The persistent unfavorable indicators of incidence and mortality secondary to noncervical cancer indicate the need for an improvement and expansion of the current screening program. Although regional, the experience of the BCH, which proposes a transition from opportunistic to organized testing, should be considered as a model for government initiatives in the rest of the country.

In addition, taking into account the heterogeneity and socioeconomic differences of the different regions of Brazil, the possibility of including other strategies within the tracing should be strongly evaluated. Numerous studies have shown the benefits of introducing HPV testing in population screening, especially among developing and resource-poor countries, which clearly have limitations in the quality of cytological tests.

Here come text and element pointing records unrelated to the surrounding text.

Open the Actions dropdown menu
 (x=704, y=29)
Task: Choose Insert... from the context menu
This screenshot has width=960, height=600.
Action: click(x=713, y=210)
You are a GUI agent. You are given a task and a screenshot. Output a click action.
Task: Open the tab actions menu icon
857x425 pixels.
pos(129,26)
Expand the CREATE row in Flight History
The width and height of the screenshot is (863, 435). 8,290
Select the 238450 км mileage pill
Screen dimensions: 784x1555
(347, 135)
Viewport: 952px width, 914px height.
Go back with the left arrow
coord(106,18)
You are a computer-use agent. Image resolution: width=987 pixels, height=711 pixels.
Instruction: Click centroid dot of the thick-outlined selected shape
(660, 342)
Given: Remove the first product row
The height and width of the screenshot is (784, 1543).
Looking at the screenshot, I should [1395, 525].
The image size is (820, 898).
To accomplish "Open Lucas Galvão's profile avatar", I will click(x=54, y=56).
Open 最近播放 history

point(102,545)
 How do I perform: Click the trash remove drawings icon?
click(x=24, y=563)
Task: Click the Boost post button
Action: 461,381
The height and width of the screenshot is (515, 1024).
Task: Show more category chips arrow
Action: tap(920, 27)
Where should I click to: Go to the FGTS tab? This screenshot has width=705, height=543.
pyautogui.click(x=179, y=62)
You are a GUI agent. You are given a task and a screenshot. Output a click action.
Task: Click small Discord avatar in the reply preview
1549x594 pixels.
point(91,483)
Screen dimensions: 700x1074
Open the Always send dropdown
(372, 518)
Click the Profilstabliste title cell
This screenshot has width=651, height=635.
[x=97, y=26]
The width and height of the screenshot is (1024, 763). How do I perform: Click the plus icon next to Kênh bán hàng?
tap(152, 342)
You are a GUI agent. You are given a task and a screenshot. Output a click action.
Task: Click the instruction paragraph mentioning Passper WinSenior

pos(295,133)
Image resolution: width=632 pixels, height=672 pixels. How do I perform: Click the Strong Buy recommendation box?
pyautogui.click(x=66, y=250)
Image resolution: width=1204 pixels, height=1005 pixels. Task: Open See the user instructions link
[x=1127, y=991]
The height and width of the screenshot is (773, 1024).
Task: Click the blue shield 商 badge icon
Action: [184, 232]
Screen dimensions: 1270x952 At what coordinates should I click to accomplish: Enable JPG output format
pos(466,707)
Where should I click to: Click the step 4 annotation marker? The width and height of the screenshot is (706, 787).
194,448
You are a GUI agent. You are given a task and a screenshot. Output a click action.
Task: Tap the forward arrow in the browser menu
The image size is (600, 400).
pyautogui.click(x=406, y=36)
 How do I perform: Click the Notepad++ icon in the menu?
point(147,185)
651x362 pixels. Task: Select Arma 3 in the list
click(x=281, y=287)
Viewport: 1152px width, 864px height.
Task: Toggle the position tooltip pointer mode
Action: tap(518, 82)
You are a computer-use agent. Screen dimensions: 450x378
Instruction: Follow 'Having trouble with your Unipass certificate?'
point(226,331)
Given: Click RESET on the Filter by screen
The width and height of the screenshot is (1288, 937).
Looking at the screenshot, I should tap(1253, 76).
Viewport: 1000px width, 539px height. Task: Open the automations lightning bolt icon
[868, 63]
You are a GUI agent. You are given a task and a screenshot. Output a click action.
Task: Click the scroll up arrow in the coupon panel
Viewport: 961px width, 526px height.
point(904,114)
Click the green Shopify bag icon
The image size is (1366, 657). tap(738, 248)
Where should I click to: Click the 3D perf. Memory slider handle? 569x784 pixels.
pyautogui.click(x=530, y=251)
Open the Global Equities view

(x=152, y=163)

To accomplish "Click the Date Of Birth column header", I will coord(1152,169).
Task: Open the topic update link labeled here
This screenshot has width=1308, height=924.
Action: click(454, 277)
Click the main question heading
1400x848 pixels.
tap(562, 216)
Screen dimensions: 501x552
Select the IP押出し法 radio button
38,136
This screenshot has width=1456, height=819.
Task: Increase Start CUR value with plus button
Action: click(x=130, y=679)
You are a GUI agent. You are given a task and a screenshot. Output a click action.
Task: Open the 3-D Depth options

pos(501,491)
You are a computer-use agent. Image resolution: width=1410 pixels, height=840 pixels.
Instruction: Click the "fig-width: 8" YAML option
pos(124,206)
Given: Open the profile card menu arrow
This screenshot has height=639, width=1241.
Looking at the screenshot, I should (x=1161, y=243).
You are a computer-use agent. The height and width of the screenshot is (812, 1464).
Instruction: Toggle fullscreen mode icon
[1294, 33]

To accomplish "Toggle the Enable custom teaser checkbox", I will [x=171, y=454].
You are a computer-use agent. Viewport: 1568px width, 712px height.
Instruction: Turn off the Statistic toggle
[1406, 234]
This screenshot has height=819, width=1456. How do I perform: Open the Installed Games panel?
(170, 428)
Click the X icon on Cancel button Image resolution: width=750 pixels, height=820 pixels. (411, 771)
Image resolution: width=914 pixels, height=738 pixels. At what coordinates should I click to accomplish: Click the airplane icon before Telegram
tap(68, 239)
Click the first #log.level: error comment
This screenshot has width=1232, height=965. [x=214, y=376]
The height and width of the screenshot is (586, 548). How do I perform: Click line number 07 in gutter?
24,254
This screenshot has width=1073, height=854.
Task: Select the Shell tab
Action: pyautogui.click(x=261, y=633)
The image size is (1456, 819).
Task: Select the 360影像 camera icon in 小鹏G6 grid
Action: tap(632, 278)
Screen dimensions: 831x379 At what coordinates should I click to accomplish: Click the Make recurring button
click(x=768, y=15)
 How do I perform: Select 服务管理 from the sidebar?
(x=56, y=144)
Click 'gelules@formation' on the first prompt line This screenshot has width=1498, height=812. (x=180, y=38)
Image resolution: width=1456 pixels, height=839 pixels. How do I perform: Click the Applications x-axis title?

Finally, the main restriction of our program for the prevention cervical cancer is still the lack of ideal coverage. We have not yet reached the target of 70% of women for this proposal, as recommended by international standards. These insufficient coverage rates are associated with a significant proportion of women being served by private health services in the Barretos region, which are not accounted for in the BCH files. On the other hand, there is still a contingent of women resistant to the performance of conventional cytology, which indicates that it is opportune to offer other screening modalities, such as self-collected HPV tests.

The authors have no conflicts of interest to report in relation to this work.